WORK REQUIRED: An exact copy of all the data is required.

ENTRIES PROVIDED START

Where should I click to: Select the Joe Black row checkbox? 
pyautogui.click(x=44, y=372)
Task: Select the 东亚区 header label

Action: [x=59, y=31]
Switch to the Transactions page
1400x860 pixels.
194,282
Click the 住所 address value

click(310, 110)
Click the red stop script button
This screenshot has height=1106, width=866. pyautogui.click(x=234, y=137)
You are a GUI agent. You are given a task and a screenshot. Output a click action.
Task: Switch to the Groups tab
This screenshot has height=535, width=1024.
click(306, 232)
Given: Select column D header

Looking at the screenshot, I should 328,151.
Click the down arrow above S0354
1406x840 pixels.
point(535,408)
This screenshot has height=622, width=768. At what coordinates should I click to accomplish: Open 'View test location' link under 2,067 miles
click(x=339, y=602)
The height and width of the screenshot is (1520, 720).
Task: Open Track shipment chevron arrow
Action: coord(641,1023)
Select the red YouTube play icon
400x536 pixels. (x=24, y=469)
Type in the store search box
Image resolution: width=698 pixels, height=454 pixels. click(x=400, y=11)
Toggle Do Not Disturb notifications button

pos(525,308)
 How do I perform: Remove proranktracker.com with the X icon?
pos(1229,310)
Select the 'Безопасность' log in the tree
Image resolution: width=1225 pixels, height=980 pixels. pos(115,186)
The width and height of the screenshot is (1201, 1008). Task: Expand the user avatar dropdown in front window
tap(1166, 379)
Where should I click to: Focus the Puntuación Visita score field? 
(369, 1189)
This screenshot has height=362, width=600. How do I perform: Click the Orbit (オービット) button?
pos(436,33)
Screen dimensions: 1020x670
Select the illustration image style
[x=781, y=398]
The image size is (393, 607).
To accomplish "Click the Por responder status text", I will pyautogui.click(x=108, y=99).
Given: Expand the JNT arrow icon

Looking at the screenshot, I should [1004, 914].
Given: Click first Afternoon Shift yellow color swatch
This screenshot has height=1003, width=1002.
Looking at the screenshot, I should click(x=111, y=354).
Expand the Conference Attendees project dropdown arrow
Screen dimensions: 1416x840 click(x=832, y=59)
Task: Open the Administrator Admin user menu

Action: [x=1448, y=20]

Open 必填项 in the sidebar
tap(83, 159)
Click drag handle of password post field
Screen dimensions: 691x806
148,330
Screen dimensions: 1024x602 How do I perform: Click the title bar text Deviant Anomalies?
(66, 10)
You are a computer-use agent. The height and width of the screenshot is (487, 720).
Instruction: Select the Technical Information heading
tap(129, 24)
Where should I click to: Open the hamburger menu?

ENTRIES PROVIDED END

EXERCISE RESPONSE:
Where should I click to: Select the Joe Black row checkbox? 
pyautogui.click(x=44, y=372)
Task: Select the 东亚区 header label

Action: [x=59, y=31]
Switch to the Transactions page
1400x860 pixels.
194,282
Click the 住所 address value

click(310, 110)
Click the red stop script button
This screenshot has height=1106, width=866. pyautogui.click(x=234, y=137)
You are a GUI agent. You are given a task and a screenshot. Output a click action.
Task: Switch to the Groups tab
This screenshot has height=535, width=1024.
click(306, 232)
Given: Select column D header

Looking at the screenshot, I should 328,151.
Click the down arrow above S0354
1406x840 pixels.
point(535,408)
This screenshot has height=622, width=768. At what coordinates should I click to accomplish: Open 'View test location' link under 2,067 miles
click(x=339, y=602)
The height and width of the screenshot is (1520, 720).
Task: Open Track shipment chevron arrow
Action: coord(641,1023)
Select the red YouTube play icon
400x536 pixels. (x=24, y=469)
Type in the store search box
Image resolution: width=698 pixels, height=454 pixels. click(x=400, y=11)
Toggle Do Not Disturb notifications button

pos(525,308)
 How do I perform: Remove proranktracker.com with the X icon?
pos(1229,310)
Select the 'Безопасность' log in the tree
Image resolution: width=1225 pixels, height=980 pixels. pos(115,186)
The width and height of the screenshot is (1201, 1008). Task: Expand the user avatar dropdown in front window
tap(1166, 379)
Where should I click to: Focus the Puntuación Visita score field? 
(369, 1189)
This screenshot has height=362, width=600. How do I perform: Click the Orbit (オービット) button?
pos(436,33)
Screen dimensions: 1020x670
Select the illustration image style
[x=781, y=398]
The image size is (393, 607).
To accomplish "Click the Por responder status text", I will pyautogui.click(x=108, y=99).
Given: Expand the JNT arrow icon

Looking at the screenshot, I should [1004, 914].
Given: Click first Afternoon Shift yellow color swatch
This screenshot has height=1003, width=1002.
Looking at the screenshot, I should click(x=111, y=354).
Expand the Conference Attendees project dropdown arrow
Screen dimensions: 1416x840 click(x=832, y=59)
Task: Open the Administrator Admin user menu

Action: [x=1448, y=20]

Open 必填项 in the sidebar
tap(83, 159)
Click drag handle of password post field
Screen dimensions: 691x806
148,330
Screen dimensions: 1024x602 How do I perform: Click the title bar text Deviant Anomalies?
(66, 10)
You are a computer-use agent. The height and width of the screenshot is (487, 720).
Instruction: Select the Technical Information heading
tap(129, 24)
Where should I click to: Open the hamburger menu?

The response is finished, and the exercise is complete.